Azerbaijan Blacklists Three U.S. Lawmakers For Visiting Nagorno-Karabakh

U.S. Representatives Frank Pallone (R) and Tulsi Gabbard meet officials in Stepanakert.

RFE/RL

The Azerbaijani Foreign Ministry on September 22 called a recent visit to its breakaway region of Nagorno-Karabakh by three U.S. lawmakers a “provocation” and said it had blacklisted them, Russian news agency Interfax reported.

Azerbaijan’s state-run APA news agency earlier in the week said the ministry had threatened to blacklist the three members of the U.S. House of Representatives. Frank Pallone, David Valadao, and Tulsi Gabbard visited Armenia and made a side trip to Artsakh in Nagorno-Karabakh on September 20.

“Pallone, Valadao, and Gabbard paid an illegal visit to the occupied Azerbaijani territories, thus breaching Azerbaijani law,” Azerbaijani Foreign Ministry spokesman Hikmet Hajiyev told Interfax. “All three are added to the list of undesirable persons in Azerbaijan.”

The legislators’ visit was “a provocation aimed at undermining efforts of the co-chairs of the OSCE Minsk Group, including the United States, in settling the Nagorno-Karabakh conflict,” he told Interfax.

While in Artsakh, the U.S. legislators, who are members of the U.S. Congressional Armenian Caucus, met with Nagorno-Karabakh legislators and visited the Shushi Arts College and a cathedral.

Pallone said the legislators’ goal was to learn and educate the American public about the region.

“We try to learn about the military situation on the border and what measures are being taken to eliminate the consequences of the April war,” Artsakh Press quoted Pallone as saying.
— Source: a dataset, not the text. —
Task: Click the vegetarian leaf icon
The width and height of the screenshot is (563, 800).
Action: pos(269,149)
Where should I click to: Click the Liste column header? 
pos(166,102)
He was referring to a sharp uptick in violence in the region that occurred in April.

“One of the goals of our work is to contribute to the activity of the OSCE Minsk Group,and we believe that the people of Artsakh should have the right to self-determination and have security mechanisms,” Artsakh Press quoted Pallone as saying.
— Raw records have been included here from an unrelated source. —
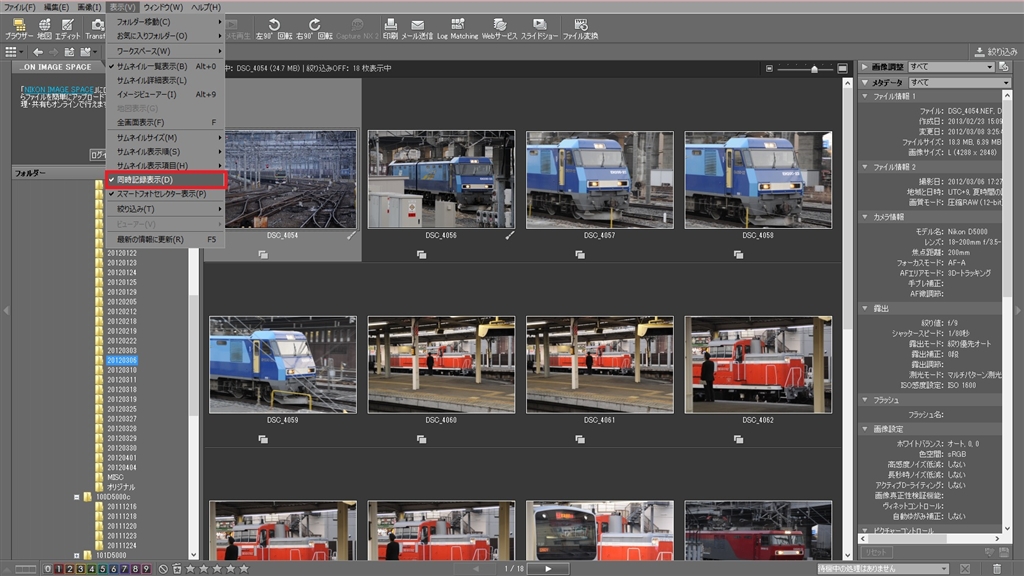1024x576 pixels.
Task: Toggle スマートフォトセレクター表示(P) menu option
Action: [160, 194]
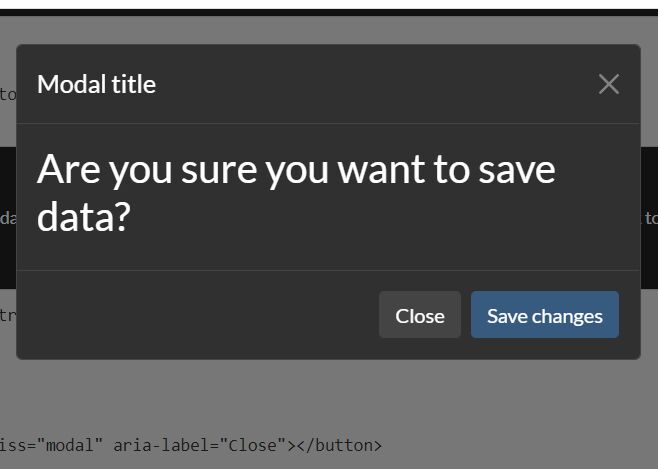The width and height of the screenshot is (658, 469).
Task: Dismiss the modal with the X icon
Action: coord(608,84)
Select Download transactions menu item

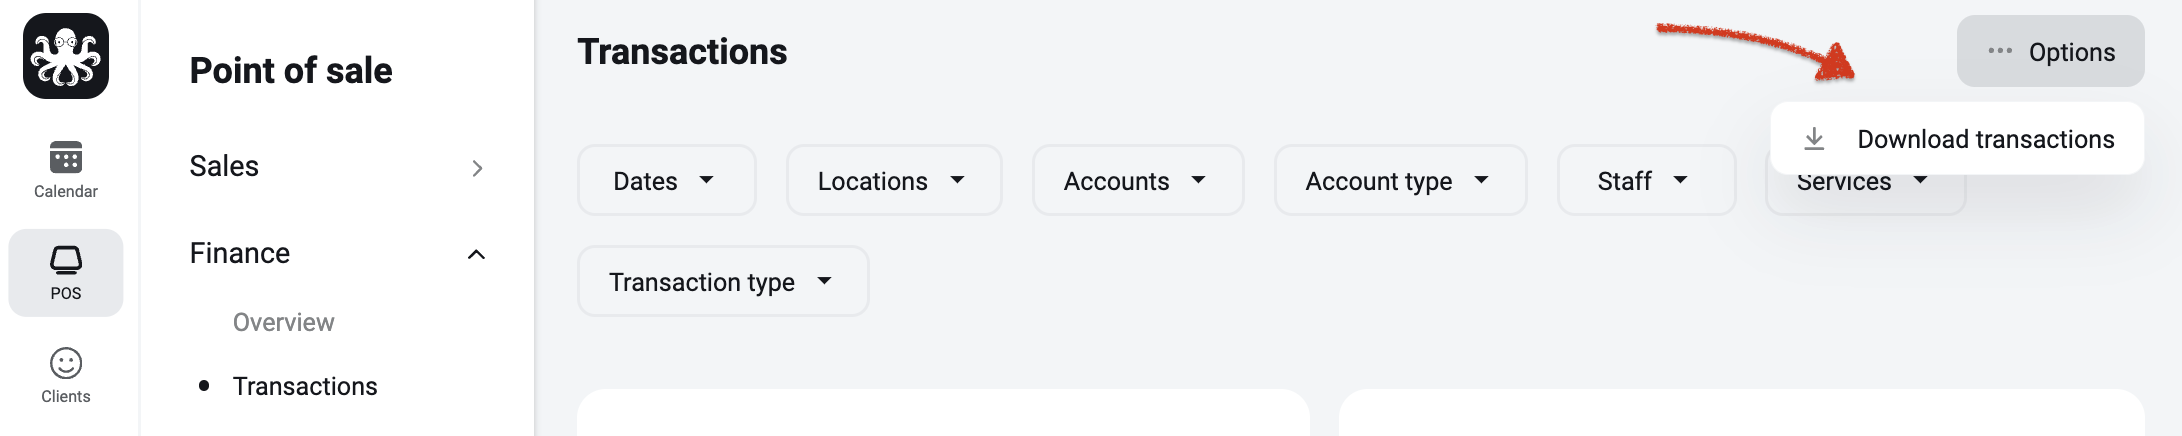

Azerbaijan and Armenia have been locked in a conflict over Azerbaijan’s breakaway region of Nagorno-Karabakh for years.

Populated mainly by ethnic Armenians, Nagorno-Karabakh declared independence from Azerbaijan amid a 1988-94 war that claimed an estimated 30,000 lives and displaced hundreds of thousands of people.

Internationally mediated negotiations involving the OSCE’s so-called Minsk Group helped forge a cease-fire in the region, which is not always honored, but have failed to produce a lasting settlement of the conflict.